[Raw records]
______

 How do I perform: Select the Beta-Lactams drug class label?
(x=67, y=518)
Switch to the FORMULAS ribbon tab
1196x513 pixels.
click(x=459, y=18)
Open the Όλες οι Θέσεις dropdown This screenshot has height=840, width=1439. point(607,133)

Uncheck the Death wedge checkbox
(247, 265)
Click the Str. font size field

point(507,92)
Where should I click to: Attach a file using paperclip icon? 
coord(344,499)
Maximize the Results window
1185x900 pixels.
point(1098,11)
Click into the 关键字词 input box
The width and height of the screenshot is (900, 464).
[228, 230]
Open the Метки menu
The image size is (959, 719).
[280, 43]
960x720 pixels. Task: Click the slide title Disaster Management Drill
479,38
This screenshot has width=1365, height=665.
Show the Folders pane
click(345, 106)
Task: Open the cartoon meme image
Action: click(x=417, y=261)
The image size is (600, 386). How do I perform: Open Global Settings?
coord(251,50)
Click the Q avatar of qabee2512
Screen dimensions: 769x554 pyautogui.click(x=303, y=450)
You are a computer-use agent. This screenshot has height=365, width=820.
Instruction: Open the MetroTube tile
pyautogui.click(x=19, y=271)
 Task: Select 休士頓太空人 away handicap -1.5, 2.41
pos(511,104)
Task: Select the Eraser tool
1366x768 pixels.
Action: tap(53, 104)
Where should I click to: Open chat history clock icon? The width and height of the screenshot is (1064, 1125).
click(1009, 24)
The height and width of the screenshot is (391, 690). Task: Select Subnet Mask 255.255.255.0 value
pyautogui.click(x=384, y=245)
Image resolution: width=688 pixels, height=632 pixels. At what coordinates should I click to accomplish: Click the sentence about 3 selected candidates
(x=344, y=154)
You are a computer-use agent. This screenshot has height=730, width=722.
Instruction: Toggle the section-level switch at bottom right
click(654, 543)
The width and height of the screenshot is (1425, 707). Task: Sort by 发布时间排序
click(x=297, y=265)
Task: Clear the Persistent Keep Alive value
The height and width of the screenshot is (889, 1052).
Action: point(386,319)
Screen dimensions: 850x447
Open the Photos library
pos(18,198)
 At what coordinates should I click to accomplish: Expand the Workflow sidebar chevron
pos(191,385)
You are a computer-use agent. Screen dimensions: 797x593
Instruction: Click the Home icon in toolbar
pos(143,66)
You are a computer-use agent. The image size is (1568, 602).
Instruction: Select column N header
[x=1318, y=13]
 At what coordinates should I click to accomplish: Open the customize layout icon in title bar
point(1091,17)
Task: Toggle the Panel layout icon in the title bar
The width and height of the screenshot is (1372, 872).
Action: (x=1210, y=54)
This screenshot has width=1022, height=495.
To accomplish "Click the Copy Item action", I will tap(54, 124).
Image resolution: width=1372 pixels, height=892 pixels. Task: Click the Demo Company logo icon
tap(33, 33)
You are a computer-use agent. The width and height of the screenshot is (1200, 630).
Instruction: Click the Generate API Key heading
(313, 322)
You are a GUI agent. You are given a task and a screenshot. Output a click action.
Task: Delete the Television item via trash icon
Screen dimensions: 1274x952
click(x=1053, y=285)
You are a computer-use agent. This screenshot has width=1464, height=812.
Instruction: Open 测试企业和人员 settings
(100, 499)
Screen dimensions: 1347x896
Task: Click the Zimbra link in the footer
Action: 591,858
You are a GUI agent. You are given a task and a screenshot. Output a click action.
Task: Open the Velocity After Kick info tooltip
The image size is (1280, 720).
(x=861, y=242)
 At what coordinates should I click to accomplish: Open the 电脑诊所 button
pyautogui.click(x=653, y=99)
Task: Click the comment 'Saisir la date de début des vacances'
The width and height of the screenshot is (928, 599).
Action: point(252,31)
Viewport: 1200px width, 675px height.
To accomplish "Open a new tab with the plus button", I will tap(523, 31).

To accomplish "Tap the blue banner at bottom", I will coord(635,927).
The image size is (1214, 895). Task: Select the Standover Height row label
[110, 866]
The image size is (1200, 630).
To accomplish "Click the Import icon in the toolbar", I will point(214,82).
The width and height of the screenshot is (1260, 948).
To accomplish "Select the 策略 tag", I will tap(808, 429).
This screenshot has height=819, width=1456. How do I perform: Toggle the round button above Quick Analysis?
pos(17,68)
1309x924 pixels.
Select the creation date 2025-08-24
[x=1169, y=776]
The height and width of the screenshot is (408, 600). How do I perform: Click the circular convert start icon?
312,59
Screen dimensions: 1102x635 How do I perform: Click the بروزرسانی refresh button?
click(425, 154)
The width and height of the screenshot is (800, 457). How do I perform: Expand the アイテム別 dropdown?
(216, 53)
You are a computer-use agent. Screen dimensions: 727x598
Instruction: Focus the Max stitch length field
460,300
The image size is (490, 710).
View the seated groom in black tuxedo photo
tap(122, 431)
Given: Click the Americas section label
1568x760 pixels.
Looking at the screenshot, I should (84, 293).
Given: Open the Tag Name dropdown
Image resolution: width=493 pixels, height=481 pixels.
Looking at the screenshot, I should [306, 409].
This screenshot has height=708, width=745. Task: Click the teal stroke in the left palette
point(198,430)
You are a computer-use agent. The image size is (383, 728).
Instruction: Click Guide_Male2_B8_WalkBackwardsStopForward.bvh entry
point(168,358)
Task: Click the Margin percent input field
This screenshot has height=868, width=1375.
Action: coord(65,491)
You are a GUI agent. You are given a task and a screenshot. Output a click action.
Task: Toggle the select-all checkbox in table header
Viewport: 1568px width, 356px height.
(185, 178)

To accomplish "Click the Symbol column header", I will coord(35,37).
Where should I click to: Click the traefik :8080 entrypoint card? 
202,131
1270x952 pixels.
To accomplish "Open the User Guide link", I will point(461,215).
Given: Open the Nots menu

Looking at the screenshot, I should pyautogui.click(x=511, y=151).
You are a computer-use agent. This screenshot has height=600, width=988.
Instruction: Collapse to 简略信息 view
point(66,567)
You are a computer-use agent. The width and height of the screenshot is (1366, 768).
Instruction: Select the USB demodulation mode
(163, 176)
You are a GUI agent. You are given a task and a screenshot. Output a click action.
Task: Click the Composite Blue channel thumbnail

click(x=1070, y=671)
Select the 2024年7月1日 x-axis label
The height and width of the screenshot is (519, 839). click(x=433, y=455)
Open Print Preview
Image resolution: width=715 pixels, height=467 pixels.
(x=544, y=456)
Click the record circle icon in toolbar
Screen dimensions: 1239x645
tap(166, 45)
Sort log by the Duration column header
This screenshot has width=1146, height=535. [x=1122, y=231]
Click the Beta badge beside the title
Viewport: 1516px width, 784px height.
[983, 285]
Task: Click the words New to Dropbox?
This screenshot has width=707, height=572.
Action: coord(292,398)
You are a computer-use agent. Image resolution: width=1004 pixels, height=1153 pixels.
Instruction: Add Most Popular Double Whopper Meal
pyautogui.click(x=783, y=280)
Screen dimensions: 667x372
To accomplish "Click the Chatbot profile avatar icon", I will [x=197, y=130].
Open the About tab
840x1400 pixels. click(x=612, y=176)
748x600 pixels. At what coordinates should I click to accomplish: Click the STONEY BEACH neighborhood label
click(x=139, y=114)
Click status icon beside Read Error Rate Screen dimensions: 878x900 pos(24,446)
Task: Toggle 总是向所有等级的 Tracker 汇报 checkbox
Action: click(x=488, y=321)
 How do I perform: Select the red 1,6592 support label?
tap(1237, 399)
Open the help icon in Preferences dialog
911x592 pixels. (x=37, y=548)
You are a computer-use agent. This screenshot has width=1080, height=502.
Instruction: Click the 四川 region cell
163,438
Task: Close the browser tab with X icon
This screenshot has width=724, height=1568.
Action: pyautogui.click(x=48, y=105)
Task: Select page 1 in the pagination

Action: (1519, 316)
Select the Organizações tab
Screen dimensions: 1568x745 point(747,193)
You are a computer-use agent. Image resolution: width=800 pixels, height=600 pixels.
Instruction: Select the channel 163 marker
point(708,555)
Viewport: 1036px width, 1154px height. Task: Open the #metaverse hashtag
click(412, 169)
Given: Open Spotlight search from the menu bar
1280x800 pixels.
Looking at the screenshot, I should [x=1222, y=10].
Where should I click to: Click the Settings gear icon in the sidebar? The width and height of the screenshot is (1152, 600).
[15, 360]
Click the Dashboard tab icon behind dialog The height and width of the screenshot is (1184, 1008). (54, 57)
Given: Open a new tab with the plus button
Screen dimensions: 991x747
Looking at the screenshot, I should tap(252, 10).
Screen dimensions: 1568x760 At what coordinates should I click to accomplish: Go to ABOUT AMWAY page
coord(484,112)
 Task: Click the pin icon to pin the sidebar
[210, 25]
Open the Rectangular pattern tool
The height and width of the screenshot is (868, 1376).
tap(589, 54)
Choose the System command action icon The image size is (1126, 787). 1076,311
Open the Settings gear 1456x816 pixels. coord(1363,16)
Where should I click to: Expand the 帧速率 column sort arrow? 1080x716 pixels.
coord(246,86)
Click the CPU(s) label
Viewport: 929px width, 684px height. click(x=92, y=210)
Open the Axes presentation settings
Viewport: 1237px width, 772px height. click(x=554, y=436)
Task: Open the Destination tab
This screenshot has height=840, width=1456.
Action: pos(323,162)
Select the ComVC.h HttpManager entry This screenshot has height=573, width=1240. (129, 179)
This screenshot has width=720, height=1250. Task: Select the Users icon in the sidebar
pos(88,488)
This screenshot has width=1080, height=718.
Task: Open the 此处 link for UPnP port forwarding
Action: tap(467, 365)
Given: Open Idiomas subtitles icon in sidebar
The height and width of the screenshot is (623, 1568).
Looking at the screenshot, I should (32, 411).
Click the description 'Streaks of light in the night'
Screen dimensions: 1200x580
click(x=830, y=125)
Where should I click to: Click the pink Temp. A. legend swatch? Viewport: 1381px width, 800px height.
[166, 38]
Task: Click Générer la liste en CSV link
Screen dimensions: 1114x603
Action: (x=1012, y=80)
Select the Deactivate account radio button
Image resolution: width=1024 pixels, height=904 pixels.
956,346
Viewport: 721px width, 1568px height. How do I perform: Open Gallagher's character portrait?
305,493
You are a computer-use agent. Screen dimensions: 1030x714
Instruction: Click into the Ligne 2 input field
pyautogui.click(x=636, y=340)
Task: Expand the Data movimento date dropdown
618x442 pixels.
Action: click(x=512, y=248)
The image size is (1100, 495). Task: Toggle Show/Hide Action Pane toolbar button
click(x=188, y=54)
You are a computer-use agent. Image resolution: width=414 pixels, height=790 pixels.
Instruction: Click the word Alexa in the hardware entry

______

• **THE PROBLEM**
Copy out the rows starting at the line that contains "You are a computer-use agent. Image resolution: width=800" and ending at the line that contains "Looking at the screenshot, I should [x=1222, y=10].", both included, without changing a character.

• **FINISHED ANSWER**
You are a computer-use agent. Image resolution: width=800 pixels, height=600 pixels.
Instruction: Select the channel 163 marker
point(708,555)
Viewport: 1036px width, 1154px height. Task: Open the #metaverse hashtag
click(412, 169)
Given: Open Spotlight search from the menu bar
1280x800 pixels.
Looking at the screenshot, I should [x=1222, y=10].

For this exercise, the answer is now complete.